一つは適切な距離です。以前のモランは、かがり火やランプに近づいて消してしまったり、花壇に侵入して花を枯らしてしまったりでした。暖かさや明かりを求めるがゆえに近づきすぎてしまい、破壊してしまう。カンテラを目で追うくらいの距離でとどまるのは、もどかしかったかもしれません。しかしそれで自らの呪いで明かりを消しムーミンを傷つけることなしに関係を保つことができたのでしょう。これは前にブログで書いた、治そうとすると治らない矛盾と似ています。暖まろうとするとかえって暖まることができない。愛そうとするとかえって愛せないし愛されない。強烈な感情のまま動くとその感情はかえって満たされないのです。

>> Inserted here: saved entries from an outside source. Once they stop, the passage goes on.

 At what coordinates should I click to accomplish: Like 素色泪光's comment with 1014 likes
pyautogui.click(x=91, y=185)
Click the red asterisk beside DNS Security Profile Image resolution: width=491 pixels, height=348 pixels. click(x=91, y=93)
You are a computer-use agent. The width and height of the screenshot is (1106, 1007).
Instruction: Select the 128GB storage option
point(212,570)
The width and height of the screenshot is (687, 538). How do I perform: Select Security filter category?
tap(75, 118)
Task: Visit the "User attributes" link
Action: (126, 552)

 もう一つはムーミンの想像力、空想力です。やさしさだけではモランを癒せないのは、トゥーティッキとムーミンママがそうですね。2人と違うのは、ムーミンは自分がモランだったら、という空想をしていたことです。トゥーティッキとママは、モランのつらさについてすでに‘知っていた’のです。ムーミンは知らなかった。だから空想したのです。それは、モランのつらさ悲しさについて‘生々しく知る’ことになりました。ムーミンは迷惑がりおそれながらも、モランを‘実感として知った’ものとして、どうしても無視できなかった。だから近づきすぎないけど持続的に関係をもち続けることができたのでしょう。

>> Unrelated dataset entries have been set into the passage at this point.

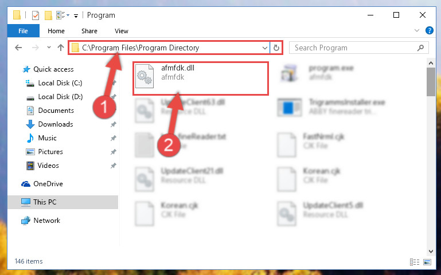The image size is (441, 275).
Task: Open the Share tab
Action: pyautogui.click(x=89, y=31)
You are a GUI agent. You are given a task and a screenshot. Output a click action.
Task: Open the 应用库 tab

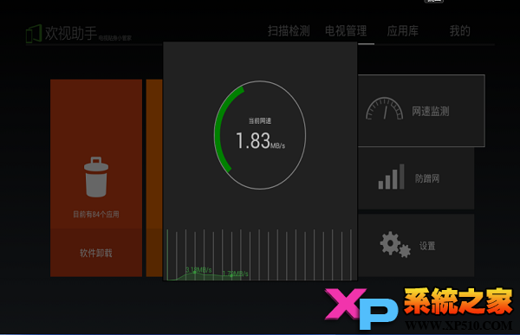click(x=403, y=31)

 三つ目は、灯油がなくなってカンテラがつかなかったという事件が最後の解決をもたらしたことです。普通に考えれば、明かりがつかなくなるのはモランとムーミンにとって残念なことです。しかし、それがなければ、モランもムーミンも、明かりが重要なのではなく、会うということが重要だったのだと気づくことはなかったでしょう。モランは、カンテラを持たないムーミンを見たとき、喜びでこころが動いたのでしょう。それまでムーミンが自分のために明かりをもってきてくれたこと、ムーミンの見ている前で歌ったり踊ったりして楽しかったこと、カンテラがつかなくてムーミンは自分のために申し訳なく思ってくれていること、カンテラが無くてもムーミンを見ただけで嬉しく思ったこと・・・自分は人に関心をもってもらっていた!思いやりをもってもらっていた!自分も相手を愛することができていた!

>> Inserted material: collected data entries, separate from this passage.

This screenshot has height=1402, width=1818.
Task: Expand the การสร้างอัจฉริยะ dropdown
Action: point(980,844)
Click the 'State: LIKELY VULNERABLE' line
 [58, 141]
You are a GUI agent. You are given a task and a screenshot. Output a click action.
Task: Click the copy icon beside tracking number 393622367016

 明かりが欲しかったのではなく、人に会いに来てもらうこと、人から関心をもってもらうことを求めていた、そしてそれが実現していたことに気づいたのでしょう。人に愛され、人を愛することができたのだと気づいたとき、モランは癒されました。

 

 

 映画と違って劇的な演出はありませんが、モランの癒しは静かで深い感動を与えてくれます。

 

 カウンセラーとクライエントの関係も似ているのかもしれません。強烈な愛は転移・逆転移といって、人を癒す愛ではなく滅ぼす愛になりかねません。もどかしくても適度な距離の愛こそが治療的なのですね。 そして我々カウンセラーの共感は想像、空想力によってなされます。クライエント個人の苦しみを知っているのではなく、知ろうと努力しています。そして、カウンセリングの進行が劇的なものではありません。回復しているのかどうかわからないことも多いです。それでもよくなっていったとき、それがわかるのは偶然の出来事によってです。癒しや回復の最後の一押しは偶然の出来事、しかも一見ネガティブな出来事によってなされるのです。